Abstract:
This Master’s thesis puts together core aspects of gesture recognition, discusses its applications, reviews the performance of previously derived solutions, and then provides
a new hardware/software framework for accurate recognition. Gesture recognition is
a process of interpreting hand gestures. It can take advantage of the natural flexibility of human hands to provide a feasible alternative for human-computer interaction
(HCI). Such gesture-based devices form only a minor part of input devices in general use, although they can offer improved performance, comfort, and creativity in
particular tasks. The applications of gesture recognition vary from narrow medical
rehabilitation and military planning to business, engineering, and personal use cases.
State-of-the-art solutions lack necessary performance even for the general public with
leisure activities, they also tend to concentrate on covering a limiting case of a single
type of sensor. This research proposes the design of a low-cost glove in terms of hardware and a software method to tackle this subset of problems in gesture recognition.

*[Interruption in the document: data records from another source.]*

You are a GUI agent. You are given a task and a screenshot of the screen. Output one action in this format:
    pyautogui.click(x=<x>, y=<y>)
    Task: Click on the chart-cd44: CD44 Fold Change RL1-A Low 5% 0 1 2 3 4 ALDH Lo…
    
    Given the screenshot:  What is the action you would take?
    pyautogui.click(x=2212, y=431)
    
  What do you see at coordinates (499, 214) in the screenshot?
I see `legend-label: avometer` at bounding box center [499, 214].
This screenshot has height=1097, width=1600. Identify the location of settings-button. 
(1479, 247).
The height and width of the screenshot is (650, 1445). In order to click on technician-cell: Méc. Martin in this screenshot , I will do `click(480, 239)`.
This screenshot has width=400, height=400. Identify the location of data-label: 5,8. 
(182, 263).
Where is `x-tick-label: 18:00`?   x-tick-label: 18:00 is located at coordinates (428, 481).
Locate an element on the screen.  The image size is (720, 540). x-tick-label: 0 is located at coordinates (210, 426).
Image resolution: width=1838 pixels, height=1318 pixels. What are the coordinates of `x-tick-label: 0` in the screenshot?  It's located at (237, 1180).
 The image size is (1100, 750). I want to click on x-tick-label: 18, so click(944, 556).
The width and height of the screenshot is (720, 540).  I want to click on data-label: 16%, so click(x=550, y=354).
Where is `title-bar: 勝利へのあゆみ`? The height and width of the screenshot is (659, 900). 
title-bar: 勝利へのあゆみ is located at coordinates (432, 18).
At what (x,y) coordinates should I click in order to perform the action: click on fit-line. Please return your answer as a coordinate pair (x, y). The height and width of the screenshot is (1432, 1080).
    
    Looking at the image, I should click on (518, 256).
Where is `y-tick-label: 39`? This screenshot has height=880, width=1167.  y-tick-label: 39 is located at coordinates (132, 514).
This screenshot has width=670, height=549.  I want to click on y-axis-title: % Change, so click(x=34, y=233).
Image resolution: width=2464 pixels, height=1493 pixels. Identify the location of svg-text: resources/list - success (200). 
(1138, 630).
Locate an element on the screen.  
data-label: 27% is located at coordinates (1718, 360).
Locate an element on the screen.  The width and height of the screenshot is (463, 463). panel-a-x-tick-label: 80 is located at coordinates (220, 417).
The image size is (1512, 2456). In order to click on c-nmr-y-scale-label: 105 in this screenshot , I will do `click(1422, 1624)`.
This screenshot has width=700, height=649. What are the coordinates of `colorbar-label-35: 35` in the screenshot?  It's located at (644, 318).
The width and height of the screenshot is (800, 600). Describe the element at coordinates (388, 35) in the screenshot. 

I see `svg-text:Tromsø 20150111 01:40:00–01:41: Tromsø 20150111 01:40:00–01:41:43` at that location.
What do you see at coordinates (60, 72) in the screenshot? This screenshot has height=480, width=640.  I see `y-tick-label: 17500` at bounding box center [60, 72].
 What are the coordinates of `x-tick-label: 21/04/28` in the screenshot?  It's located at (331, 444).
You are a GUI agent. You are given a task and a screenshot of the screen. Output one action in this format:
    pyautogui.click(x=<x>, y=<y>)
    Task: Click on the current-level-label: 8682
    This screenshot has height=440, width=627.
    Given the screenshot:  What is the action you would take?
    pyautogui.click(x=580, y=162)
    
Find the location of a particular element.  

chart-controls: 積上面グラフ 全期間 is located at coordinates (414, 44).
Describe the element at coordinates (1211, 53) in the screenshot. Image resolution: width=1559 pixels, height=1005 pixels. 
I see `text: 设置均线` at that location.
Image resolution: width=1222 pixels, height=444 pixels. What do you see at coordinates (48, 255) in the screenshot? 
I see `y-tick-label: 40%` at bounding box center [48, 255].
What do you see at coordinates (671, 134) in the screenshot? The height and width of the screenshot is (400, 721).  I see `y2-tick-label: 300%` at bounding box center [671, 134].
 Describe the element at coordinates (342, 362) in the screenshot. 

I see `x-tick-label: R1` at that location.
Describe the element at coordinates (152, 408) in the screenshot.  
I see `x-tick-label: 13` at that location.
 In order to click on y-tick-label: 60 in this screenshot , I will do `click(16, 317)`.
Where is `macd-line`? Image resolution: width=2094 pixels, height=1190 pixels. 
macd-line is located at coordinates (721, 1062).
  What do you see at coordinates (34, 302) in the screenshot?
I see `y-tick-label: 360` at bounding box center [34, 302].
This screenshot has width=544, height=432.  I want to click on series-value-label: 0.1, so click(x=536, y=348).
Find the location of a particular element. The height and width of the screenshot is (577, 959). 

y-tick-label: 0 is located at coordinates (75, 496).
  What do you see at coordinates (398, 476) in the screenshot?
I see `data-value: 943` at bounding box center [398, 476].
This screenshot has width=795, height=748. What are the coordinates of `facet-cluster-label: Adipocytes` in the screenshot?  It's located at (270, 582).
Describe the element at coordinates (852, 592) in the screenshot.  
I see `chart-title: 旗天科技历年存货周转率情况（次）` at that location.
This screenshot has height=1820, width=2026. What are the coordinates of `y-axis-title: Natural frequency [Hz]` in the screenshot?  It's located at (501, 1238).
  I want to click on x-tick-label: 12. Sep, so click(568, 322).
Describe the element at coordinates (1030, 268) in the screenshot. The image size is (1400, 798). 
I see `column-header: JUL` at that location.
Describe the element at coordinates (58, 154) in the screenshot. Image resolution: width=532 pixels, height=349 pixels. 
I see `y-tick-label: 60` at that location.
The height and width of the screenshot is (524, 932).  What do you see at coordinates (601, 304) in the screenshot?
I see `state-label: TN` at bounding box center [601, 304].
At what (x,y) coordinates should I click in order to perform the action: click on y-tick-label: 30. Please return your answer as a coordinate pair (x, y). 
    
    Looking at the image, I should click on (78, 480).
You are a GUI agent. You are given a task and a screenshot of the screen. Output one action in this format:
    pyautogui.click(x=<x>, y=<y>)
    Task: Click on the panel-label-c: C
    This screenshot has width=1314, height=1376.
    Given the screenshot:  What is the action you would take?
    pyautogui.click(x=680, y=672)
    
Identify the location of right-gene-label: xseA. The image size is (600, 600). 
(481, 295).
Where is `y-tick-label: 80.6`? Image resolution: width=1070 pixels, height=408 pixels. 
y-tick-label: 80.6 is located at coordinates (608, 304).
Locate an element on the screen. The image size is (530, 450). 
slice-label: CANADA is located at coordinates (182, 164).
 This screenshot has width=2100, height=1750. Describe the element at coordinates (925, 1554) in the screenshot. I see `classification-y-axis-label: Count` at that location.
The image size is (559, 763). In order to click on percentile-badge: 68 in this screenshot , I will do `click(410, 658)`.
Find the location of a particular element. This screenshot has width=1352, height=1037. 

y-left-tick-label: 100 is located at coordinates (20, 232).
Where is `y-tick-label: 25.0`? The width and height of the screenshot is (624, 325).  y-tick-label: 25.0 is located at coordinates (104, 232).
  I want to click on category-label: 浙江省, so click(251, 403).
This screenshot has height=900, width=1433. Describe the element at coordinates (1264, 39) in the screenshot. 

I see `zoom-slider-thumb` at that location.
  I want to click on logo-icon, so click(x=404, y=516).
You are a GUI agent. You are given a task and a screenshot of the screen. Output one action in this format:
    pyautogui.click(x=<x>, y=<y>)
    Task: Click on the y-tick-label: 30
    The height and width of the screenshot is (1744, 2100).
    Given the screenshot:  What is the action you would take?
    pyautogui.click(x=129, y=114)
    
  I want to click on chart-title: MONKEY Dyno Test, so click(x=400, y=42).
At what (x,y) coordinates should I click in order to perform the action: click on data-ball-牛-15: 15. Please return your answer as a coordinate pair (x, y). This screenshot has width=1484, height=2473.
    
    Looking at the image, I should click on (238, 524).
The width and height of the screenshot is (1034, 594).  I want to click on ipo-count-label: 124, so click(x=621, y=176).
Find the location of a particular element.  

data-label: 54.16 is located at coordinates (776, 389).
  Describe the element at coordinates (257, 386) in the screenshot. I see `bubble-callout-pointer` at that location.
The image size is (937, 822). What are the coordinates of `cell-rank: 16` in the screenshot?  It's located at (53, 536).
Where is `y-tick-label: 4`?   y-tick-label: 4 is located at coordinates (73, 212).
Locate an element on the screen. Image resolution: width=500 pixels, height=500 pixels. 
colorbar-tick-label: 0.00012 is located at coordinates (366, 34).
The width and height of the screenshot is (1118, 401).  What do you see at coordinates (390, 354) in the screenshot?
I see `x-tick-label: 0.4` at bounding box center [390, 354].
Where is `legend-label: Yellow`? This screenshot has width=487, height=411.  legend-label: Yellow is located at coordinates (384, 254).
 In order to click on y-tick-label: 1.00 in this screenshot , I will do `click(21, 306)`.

It opens further possibilities for new research in the area of gesture recognition. The
resulting glove provides an improvement over previously defined research in terms of
gesture recognition accuracy, as well as potentially cross-user applicability at low cost.
The accuracy level on 31 different commonly utilized gestures is reaching 95-96%. It
is suggested that a mathematical model is suitable for better since some of the gestures are vaguely defined and cause indiscernibility. Future work includes larger sets
of test subjects, correlational analysis of sensory data and the use of other, perhaps,
cheaper sensors with custom hardware.